Il triangolo funziona solo se a portare voti alla testa di serie sarà il Pd perché a contendere, sotto Napoli, c’è solo Conte. Ma senza illudersi che si possa verificare e uno scambio di favori nel resto d’Italia. I 5S sono troppo euforici per l’insperata resurrezione, e troppo furibondi con l’ex alleato, per mettersi a fare conti minuziosi. Per Letta il prezzo dello sgambetto triangolato alla sorella tricolore potrebbe essere il più doloroso di tutti: un sorpasso dei 5S che in finale di partita appare, se non probabile, neppure del tutto impossibile ma che diventerebbe quasi inevitabile se a sud gli elettori del Pd decidessero di rendersi utili a ogni costo.

In quel caso il terremoto non squasserebbe solo il Nazareno, rendendo probabilmente inevitabili le dimissioni immediate o quasi del segretario, ma obbligherebbe a ridisegnare tutte le mappe della politica italiana. In cambio però farebbe un passo da gigante le costruzione di quel clima da rigoverno istituzionale sul quale continuano a puntare i capibastone del Nazareno: il prezzo potrebbe valere la candela.
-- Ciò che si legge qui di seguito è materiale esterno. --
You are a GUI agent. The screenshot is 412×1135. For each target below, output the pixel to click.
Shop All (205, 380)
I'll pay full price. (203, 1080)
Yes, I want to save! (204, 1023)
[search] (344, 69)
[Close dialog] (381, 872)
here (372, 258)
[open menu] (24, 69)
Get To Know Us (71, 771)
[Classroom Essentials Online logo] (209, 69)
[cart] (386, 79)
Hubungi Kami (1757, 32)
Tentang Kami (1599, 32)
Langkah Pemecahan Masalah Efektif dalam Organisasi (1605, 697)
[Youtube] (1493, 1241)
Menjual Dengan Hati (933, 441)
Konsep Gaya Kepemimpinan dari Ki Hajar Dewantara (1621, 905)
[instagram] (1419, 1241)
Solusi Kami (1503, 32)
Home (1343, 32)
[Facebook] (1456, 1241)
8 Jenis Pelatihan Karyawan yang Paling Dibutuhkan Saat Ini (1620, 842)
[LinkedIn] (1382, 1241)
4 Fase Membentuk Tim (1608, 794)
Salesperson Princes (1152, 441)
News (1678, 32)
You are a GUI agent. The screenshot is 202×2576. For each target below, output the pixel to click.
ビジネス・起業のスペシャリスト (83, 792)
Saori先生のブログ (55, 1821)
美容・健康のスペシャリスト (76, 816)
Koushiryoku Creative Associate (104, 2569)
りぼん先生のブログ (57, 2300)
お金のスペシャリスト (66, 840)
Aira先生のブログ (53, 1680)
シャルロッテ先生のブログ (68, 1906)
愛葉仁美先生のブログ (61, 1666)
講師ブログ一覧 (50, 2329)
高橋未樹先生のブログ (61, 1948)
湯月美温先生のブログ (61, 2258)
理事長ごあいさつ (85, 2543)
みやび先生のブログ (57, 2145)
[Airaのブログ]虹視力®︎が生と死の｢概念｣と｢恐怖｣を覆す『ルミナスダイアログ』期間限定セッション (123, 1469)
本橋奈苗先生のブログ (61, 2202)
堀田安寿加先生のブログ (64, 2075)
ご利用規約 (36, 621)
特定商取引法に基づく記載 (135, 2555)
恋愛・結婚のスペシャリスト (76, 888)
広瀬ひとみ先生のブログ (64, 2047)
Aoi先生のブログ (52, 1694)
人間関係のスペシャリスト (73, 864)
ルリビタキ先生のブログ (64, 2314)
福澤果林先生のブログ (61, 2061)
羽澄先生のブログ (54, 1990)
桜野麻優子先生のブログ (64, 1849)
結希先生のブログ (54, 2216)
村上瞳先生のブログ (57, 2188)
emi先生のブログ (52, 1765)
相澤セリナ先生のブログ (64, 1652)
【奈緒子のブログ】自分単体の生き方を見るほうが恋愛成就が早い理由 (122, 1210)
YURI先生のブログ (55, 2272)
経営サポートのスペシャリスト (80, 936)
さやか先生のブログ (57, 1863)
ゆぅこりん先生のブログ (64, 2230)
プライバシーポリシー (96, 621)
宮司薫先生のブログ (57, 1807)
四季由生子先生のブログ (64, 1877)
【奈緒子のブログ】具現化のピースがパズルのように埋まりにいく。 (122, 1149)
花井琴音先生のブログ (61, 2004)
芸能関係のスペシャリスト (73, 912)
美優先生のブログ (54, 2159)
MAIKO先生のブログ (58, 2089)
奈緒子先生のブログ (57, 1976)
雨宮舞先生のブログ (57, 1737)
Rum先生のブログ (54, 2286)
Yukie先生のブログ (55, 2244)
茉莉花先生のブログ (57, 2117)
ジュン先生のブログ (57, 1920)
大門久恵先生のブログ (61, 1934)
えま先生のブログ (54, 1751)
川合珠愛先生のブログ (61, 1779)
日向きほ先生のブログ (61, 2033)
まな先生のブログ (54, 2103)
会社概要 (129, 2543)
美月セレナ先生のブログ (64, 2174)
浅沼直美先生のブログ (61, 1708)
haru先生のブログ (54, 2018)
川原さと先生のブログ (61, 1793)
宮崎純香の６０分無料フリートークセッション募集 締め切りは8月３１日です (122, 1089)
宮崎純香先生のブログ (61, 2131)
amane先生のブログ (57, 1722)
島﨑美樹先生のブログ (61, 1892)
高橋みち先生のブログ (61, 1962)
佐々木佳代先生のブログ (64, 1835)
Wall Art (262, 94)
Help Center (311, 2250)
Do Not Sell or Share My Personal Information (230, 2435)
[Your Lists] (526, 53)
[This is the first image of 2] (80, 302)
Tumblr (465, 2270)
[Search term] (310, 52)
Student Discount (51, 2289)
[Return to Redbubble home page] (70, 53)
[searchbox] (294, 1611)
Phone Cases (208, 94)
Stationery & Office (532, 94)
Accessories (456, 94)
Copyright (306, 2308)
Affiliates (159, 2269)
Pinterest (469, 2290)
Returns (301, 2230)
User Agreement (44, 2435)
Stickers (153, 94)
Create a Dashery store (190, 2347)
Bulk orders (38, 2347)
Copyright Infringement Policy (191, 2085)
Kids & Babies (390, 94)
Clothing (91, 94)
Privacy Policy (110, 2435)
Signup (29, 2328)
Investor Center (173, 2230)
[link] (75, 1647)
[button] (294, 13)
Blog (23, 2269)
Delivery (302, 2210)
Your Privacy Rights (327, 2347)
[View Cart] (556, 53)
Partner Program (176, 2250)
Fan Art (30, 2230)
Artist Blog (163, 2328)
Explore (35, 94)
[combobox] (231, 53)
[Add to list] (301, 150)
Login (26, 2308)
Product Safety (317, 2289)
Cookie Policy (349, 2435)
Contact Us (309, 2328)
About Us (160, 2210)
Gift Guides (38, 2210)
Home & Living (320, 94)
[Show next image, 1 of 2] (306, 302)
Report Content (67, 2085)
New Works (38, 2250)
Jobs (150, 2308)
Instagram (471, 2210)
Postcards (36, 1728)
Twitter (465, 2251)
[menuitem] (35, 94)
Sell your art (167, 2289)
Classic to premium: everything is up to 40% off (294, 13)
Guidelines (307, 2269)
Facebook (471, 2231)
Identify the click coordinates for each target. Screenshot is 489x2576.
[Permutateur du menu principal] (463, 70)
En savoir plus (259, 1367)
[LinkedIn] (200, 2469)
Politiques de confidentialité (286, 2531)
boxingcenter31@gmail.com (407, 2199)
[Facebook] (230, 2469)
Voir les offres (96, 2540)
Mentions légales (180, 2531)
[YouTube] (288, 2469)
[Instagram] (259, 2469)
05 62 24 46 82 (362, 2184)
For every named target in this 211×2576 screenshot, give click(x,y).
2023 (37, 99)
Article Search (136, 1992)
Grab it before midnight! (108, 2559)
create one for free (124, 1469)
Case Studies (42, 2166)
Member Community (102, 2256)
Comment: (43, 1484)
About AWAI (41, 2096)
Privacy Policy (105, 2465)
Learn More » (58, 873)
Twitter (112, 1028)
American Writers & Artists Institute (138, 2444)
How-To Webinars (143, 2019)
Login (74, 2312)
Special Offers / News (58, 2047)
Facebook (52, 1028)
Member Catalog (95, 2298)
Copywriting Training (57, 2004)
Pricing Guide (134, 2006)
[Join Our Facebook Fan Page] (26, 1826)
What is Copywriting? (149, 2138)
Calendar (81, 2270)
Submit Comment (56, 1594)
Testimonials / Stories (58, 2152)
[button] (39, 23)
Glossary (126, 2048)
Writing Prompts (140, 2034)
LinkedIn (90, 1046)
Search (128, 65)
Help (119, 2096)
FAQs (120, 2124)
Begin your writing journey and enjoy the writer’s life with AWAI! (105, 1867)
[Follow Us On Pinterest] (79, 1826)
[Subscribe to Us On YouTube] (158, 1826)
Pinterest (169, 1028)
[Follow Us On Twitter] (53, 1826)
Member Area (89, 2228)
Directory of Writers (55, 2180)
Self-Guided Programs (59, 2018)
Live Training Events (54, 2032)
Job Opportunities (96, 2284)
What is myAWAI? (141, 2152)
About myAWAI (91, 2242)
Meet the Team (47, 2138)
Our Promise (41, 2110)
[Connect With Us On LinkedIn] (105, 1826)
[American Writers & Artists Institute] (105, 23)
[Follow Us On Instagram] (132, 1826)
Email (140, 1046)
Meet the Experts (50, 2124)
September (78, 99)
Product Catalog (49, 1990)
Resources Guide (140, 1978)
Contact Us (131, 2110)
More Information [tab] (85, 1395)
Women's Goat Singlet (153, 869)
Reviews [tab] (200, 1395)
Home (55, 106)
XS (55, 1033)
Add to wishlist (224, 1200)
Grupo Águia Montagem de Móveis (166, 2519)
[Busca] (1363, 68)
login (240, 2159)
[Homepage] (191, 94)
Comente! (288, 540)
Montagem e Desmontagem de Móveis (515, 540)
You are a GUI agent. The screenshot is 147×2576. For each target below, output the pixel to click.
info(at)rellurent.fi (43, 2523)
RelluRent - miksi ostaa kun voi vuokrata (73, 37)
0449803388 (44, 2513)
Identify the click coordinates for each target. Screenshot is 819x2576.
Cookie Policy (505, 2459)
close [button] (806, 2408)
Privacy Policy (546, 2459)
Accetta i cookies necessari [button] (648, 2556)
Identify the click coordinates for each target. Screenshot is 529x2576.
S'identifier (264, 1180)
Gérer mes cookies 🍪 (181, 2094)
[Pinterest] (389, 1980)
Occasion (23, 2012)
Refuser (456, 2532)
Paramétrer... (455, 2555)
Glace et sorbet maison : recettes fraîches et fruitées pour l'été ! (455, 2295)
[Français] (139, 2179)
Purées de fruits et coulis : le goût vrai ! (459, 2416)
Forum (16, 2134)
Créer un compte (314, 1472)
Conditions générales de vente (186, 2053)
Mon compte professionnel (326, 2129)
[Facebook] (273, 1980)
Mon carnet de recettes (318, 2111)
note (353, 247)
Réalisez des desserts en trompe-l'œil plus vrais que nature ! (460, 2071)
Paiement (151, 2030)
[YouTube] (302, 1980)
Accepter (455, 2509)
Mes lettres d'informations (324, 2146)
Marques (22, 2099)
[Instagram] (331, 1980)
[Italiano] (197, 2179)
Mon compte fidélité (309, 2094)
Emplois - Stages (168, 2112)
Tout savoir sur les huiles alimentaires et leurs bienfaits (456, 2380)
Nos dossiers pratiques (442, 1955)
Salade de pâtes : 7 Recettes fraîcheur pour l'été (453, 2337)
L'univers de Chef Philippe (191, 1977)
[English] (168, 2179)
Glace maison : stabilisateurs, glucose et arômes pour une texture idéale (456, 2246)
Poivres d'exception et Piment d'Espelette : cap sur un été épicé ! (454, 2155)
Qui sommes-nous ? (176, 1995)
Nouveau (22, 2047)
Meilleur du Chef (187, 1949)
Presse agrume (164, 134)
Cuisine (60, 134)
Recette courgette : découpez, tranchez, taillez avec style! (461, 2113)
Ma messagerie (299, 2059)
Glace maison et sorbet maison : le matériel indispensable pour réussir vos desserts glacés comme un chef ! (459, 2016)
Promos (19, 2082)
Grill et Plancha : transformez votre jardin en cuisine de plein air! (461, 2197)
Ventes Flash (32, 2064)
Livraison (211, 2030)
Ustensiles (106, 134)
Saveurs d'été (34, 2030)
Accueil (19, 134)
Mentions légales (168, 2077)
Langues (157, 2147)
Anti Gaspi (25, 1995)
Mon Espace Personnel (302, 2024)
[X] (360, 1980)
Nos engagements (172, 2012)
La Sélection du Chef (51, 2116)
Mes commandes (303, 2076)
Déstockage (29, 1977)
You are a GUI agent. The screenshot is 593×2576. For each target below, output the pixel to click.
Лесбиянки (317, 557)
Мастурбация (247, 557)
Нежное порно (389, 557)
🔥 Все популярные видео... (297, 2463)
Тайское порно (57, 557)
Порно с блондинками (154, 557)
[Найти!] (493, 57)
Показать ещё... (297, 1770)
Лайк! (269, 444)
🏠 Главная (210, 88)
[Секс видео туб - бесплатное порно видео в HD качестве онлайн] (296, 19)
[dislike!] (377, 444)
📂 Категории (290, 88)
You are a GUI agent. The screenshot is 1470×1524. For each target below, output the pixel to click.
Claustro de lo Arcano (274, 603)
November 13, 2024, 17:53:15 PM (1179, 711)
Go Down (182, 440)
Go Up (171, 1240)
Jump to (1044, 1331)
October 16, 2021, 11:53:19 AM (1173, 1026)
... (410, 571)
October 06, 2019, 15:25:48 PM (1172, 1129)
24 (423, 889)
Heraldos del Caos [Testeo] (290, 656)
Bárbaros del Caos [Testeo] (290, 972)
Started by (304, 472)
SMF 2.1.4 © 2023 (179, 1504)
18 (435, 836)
La partita che si gioca nell’ultimo scorcio è accompagnata da un altro sogno di sorpasso che, ove mai si realizzasse, avrebbe conseguenze quasi altrettanto esplosive: la sensazione generale, si saprà solo domenica se fondata, è che il Terzo polo cresca e la Lega decresca: se Calenda si avvicinasse in salita all’asticella del 10% e Salvini pure, però in discesa, potrebbe concludersi con l’impensabile realizzato e Calenda non nasconde che proprio questa sia la sua partita: incassare più voti della Lega.

Se queste sono le correnti profonde che agitano la politica italiana a un passo dalle urne, in superficie schiumano faccenduole come la guerra e una crisi economica che monta ogni giorno di più. A insaporire quella che altrimenti sarebbe una minestra riscaldata, fatta dell’accusa rivolta soprattutto da Letta non solo a Salvini ma anche a Meloni di essere oggettivamente una risorsa del Cremlino, ci si mette l’ambasciata russa, che pubblica un manifesto costellato di foto di eminenti politici italiani che fraternizzano con l’invasore, ovviamente anni o decenni prima del fattaccio.

Ci sono praticamente tutti, l’unica assente è proprio Giorgia la putiniana pentita. Il manifesto in sé non dice niente, ma il commento che lo accompagna è più sapido: «Ne abbiamo da ricordare». In effetti in questa pessima campagna elettorale di un pizzino simile si avvertiva la mancanza.